◆ **Problem to work on**:
Below are records. Return each one exactly as written.

(Stored dataset items)

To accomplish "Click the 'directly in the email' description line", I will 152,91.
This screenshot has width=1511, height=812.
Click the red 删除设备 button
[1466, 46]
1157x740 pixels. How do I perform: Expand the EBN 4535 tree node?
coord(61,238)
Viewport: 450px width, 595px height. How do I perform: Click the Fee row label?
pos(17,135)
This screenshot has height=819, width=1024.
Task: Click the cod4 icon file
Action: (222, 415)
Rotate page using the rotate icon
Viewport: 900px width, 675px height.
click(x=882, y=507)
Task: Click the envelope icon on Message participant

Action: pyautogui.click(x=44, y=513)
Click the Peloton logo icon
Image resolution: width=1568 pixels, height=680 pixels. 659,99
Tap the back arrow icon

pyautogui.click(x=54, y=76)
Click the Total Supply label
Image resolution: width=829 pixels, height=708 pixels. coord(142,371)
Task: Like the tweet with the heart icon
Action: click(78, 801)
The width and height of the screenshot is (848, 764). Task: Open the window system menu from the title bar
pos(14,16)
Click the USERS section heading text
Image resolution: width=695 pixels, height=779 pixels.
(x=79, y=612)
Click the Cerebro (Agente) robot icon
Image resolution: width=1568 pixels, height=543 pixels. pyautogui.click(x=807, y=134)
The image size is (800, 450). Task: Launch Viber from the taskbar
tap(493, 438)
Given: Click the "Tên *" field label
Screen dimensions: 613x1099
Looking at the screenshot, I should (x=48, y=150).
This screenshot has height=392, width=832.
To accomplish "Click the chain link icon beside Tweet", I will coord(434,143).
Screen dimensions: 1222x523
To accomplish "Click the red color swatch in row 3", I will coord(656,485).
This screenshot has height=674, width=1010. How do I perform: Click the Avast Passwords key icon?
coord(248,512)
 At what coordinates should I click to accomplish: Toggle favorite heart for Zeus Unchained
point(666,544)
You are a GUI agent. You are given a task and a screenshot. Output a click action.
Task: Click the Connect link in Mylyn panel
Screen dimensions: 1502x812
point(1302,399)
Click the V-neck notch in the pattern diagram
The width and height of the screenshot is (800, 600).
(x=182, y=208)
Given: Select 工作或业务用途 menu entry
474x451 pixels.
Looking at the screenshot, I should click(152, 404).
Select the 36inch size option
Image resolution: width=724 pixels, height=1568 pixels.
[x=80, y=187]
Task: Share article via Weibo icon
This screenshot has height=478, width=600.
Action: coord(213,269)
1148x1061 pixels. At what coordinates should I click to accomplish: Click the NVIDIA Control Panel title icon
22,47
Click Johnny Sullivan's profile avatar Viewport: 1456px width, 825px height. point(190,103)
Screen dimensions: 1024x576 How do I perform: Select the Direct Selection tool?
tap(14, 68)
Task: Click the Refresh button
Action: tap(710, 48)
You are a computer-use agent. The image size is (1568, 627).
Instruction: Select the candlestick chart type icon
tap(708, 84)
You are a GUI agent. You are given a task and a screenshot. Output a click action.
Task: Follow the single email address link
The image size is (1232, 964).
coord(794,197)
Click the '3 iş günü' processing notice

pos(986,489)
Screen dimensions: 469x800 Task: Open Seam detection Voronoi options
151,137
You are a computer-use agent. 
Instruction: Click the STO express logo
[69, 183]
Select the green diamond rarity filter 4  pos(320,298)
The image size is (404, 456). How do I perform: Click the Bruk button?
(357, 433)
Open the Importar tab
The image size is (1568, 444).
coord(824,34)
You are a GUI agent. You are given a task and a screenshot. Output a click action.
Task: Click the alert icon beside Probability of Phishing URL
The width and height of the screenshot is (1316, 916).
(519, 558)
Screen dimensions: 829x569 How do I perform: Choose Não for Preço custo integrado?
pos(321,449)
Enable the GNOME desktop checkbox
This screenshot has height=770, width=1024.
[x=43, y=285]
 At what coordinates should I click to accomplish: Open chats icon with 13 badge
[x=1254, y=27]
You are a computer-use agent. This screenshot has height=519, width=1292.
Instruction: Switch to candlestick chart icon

◆ **Reply to the exercise**:
To accomplish "Click the 'directly in the email' description line", I will 152,91.
This screenshot has width=1511, height=812.
Click the red 删除设备 button
[1466, 46]
1157x740 pixels. How do I perform: Expand the EBN 4535 tree node?
coord(61,238)
Viewport: 450px width, 595px height. How do I perform: Click the Fee row label?
pos(17,135)
This screenshot has height=819, width=1024.
Task: Click the cod4 icon file
Action: (222, 415)
Rotate page using the rotate icon
Viewport: 900px width, 675px height.
click(x=882, y=507)
Task: Click the envelope icon on Message participant

Action: pyautogui.click(x=44, y=513)
Click the Peloton logo icon
Image resolution: width=1568 pixels, height=680 pixels. 659,99
Tap the back arrow icon

pyautogui.click(x=54, y=76)
Click the Total Supply label
Image resolution: width=829 pixels, height=708 pixels. coord(142,371)
Task: Like the tweet with the heart icon
Action: click(78, 801)
The width and height of the screenshot is (848, 764). Task: Open the window system menu from the title bar
pos(14,16)
Click the USERS section heading text
Image resolution: width=695 pixels, height=779 pixels.
(x=79, y=612)
Click the Cerebro (Agente) robot icon
Image resolution: width=1568 pixels, height=543 pixels. pyautogui.click(x=807, y=134)
The image size is (800, 450). Task: Launch Viber from the taskbar
tap(493, 438)
Given: Click the "Tên *" field label
Screen dimensions: 613x1099
Looking at the screenshot, I should (x=48, y=150).
This screenshot has height=392, width=832.
To accomplish "Click the chain link icon beside Tweet", I will coord(434,143).
Screen dimensions: 1222x523
To accomplish "Click the red color swatch in row 3", I will coord(656,485).
This screenshot has height=674, width=1010. How do I perform: Click the Avast Passwords key icon?
coord(248,512)
 At what coordinates should I click to accomplish: Toggle favorite heart for Zeus Unchained
point(666,544)
You are a GUI agent. You are given a task and a screenshot. Output a click action.
Task: Click the Connect link in Mylyn panel
Screen dimensions: 1502x812
point(1302,399)
Click the V-neck notch in the pattern diagram
The width and height of the screenshot is (800, 600).
(x=182, y=208)
Given: Select 工作或业务用途 menu entry
474x451 pixels.
Looking at the screenshot, I should click(152, 404).
Select the 36inch size option
Image resolution: width=724 pixels, height=1568 pixels.
[x=80, y=187]
Task: Share article via Weibo icon
This screenshot has height=478, width=600.
Action: coord(213,269)
1148x1061 pixels. At what coordinates should I click to accomplish: Click the NVIDIA Control Panel title icon
22,47
Click Johnny Sullivan's profile avatar Viewport: 1456px width, 825px height. point(190,103)
Screen dimensions: 1024x576 How do I perform: Select the Direct Selection tool?
tap(14, 68)
Task: Click the Refresh button
Action: tap(710, 48)
You are a computer-use agent. The image size is (1568, 627).
Instruction: Select the candlestick chart type icon
tap(708, 84)
You are a GUI agent. You are given a task and a screenshot. Output a click action.
Task: Follow the single email address link
The image size is (1232, 964).
coord(794,197)
Click the '3 iş günü' processing notice

pos(986,489)
Screen dimensions: 469x800 Task: Open Seam detection Voronoi options
151,137
You are a computer-use agent. 
Instruction: Click the STO express logo
[69, 183]
Select the green diamond rarity filter 4  pos(320,298)
The image size is (404, 456). How do I perform: Click the Bruk button?
(357, 433)
Open the Importar tab
The image size is (1568, 444).
coord(824,34)
You are a GUI agent. You are given a task and a screenshot. Output a click action.
Task: Click the alert icon beside Probability of Phishing URL
The width and height of the screenshot is (1316, 916).
(519, 558)
Screen dimensions: 829x569 How do I perform: Choose Não for Preço custo integrado?
pos(321,449)
Enable the GNOME desktop checkbox
This screenshot has height=770, width=1024.
[x=43, y=285]
 At what coordinates should I click to accomplish: Open chats icon with 13 badge
[x=1254, y=27]
You are a computer-use agent. This screenshot has height=519, width=1292.
Instruction: Switch to candlestick chart icon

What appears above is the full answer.